• _Dataset entries_:
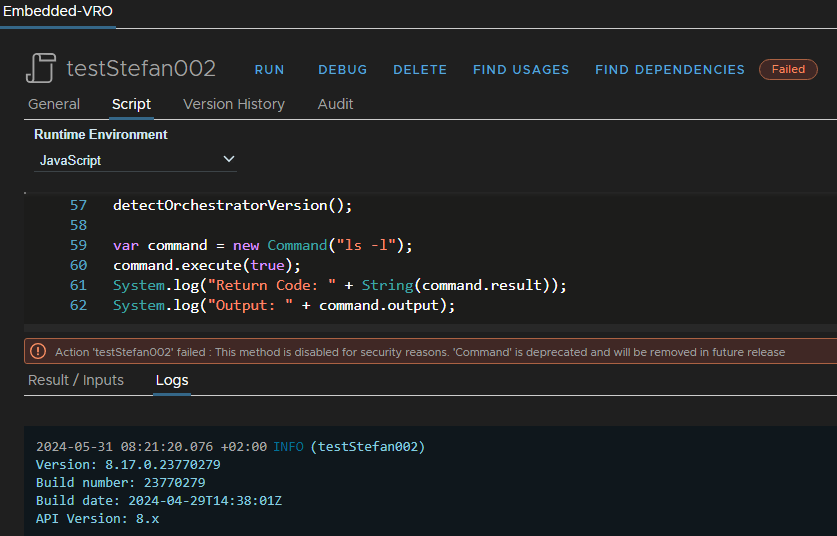Click FIND DEPENDENCIES in the action toolbar
Viewport: 837px width, 536px height.
tap(669, 70)
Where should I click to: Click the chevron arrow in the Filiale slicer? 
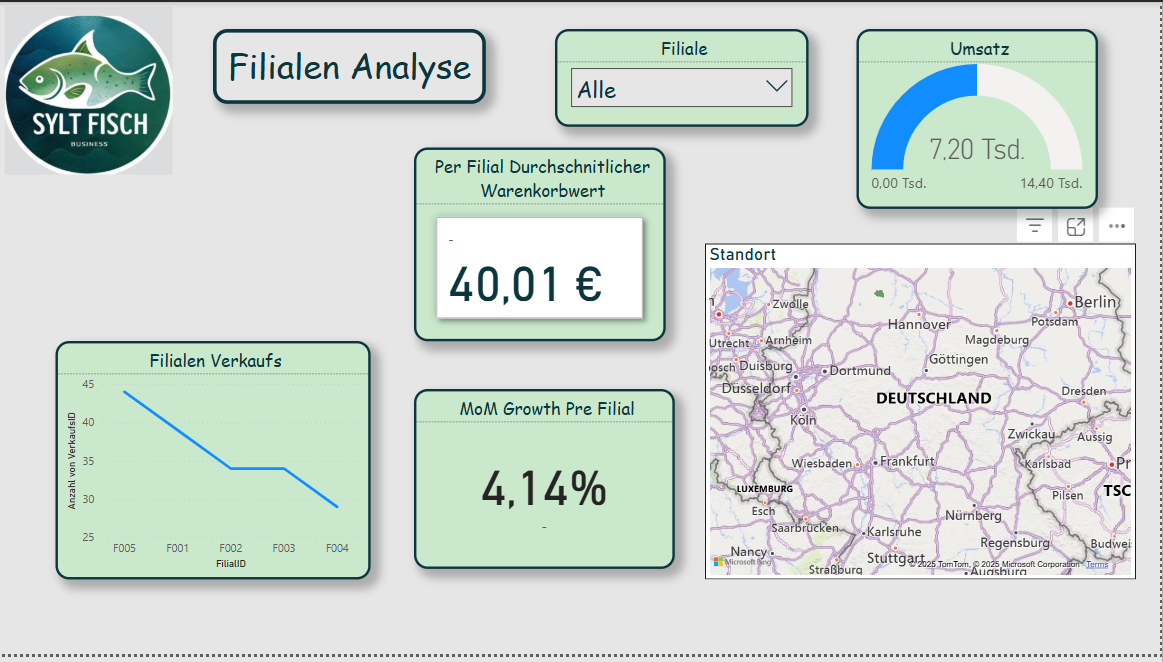click(x=777, y=87)
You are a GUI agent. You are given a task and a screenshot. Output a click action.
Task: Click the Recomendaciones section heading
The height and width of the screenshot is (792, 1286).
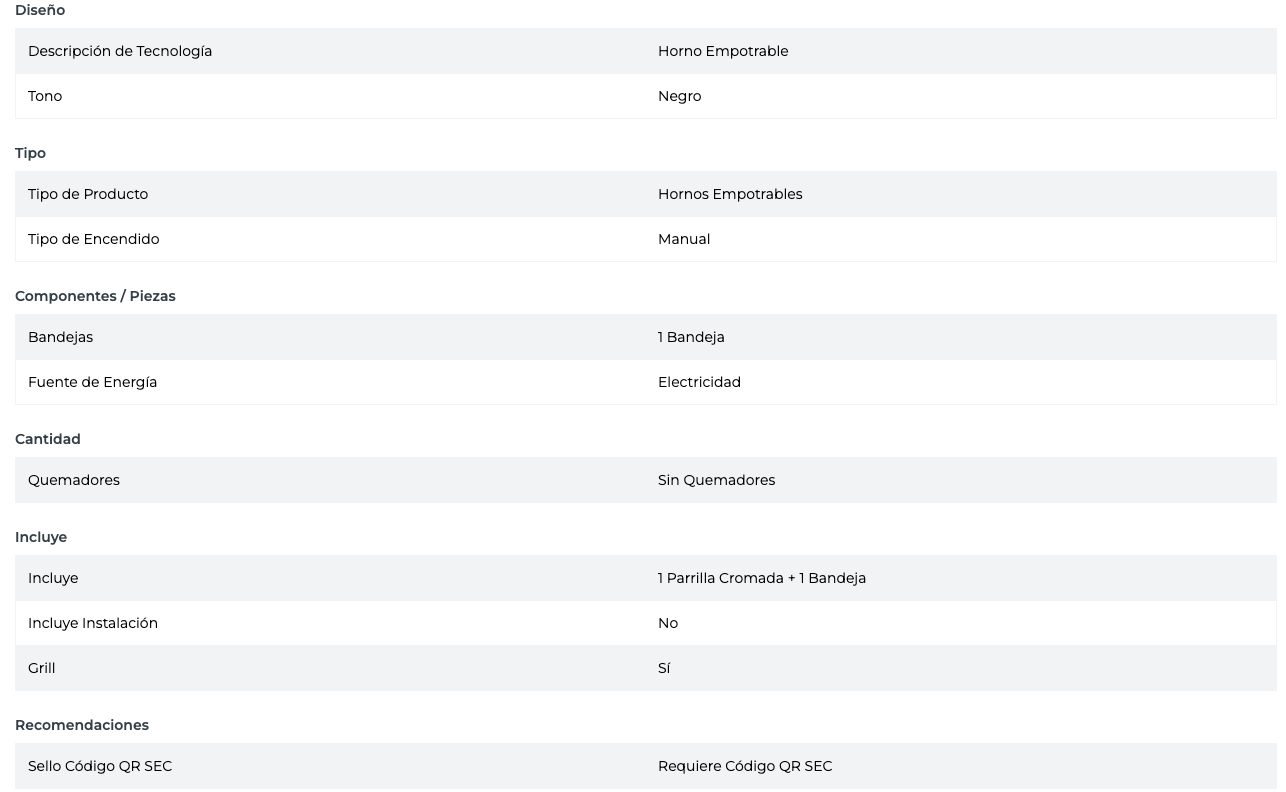click(82, 725)
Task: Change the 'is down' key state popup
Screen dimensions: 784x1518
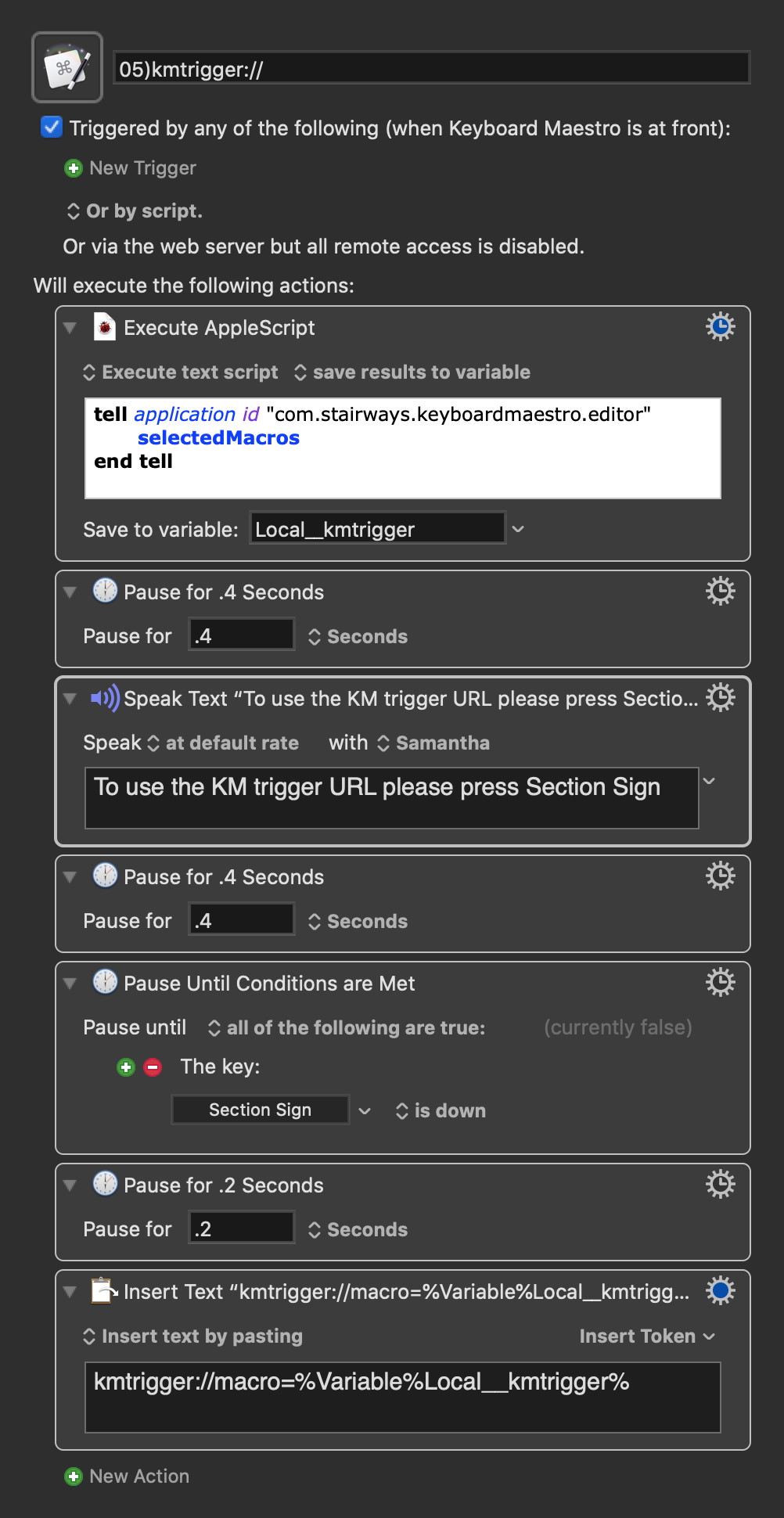Action: point(441,1110)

• _WORK REQUIRED_:
The answer should consist only of the lines from the line with "Where should I" through the last line of the data, repeated exactly; pictures stay out.

• _EXERCISE RESPONSE_:
Where should I click to: Click the chevron arrow in the Filiale slicer? 
click(x=777, y=87)
You are a GUI agent. You are given a task and a screenshot. Output a click action.
Task: Click the Recomendaciones section heading
The height and width of the screenshot is (792, 1286).
click(82, 725)
Task: Change the 'is down' key state popup
Screen dimensions: 784x1518
Action: point(441,1110)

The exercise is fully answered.